The Record ran a “10 Questions” feature on Thunder president Dan Chapman on Sunday morning, but the wide-ranging interview went far beyond 10 questions. Here’s some of the outtakes:
Question: How important was it to learn about the game after you became team president?
Answer: Obviously I thought it was important for my job to learn more about hockey.And I’m a sports fan, I just wanted to know more about it. I admittedly didn’t know a ton about it when I started here. I know a lot more now, and it makes it easier to follow the game and relate to fans.
Q: In the first seven seasons, the franchise has never finished out of the top three in the ECHL in attendance. But did you expect to have won a championship by now?
A: I wouldn’t say expected to win one, but that’s certainly our goals. It’s very tough. You have a 1 in 23 chance of winning in this league. Let’s put it this way, in my 14 years with the Ports, we won three (California League) championships, and that was in a 10-team league.
Q: Why has the Thunder maintained its popularity?
A: Two primary reasons for it. The hockey fan might be the most passionate of all sports fans. They want to catch most of your 36 home games. The second reason is we have executed a business plan that was drawn up prior to us starting that has been executed beautifully by our entire staff. I’m very proud of what we’ve done.
Q: How will the NHL lockout affect the Thunder?
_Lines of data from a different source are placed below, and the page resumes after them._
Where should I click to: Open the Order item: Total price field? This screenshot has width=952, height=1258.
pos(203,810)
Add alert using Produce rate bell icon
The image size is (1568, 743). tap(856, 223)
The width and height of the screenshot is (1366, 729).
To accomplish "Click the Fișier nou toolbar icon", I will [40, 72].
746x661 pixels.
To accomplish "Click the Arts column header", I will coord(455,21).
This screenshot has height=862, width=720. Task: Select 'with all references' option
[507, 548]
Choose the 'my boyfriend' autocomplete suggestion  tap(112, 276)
A: From a business standpoint, I don’t anticipate it will affect us much. I went through two work stoppages in baseball, and while we might have seen a few fans trickle in from the Bay Area, not many. I would anticipate the same thing happening here. On the ice, there could be some trickle down from the American Hockey League since some players who might have been in the NHL will stay down. But it’s too early to tell.
Q: Has your family become hockey fans?
A: Yes, they have. They will watch on television, but prefer to come to the arena and take in the excitement and atmosphere.
Q: Most memorable athlete you ever met?
A: Probably (the late baseball player) Harmon Killebrew. He inspired because at the age of about 21 I was working for a campus radio station at San Francisco State and I was able to interview him in the dugout of the Oakland Colliseum. He was retired and a broadcaster. He was the most polite, genuine, friendly professional athlete I’ve ever met. I’ll never forget how he treated me.
Q: There was a controversy over the Bakersfield Condors holding a promotion which was aimed at Stockton’s bankruptcy. Now that it’s over, what’s you final take on the situation.
A: We saw that sensitive issues like this have to be handled carefully. There was an uproar, especially in this area, and I think that uproar caused Bakersfield to change the name. And I’m glad they did.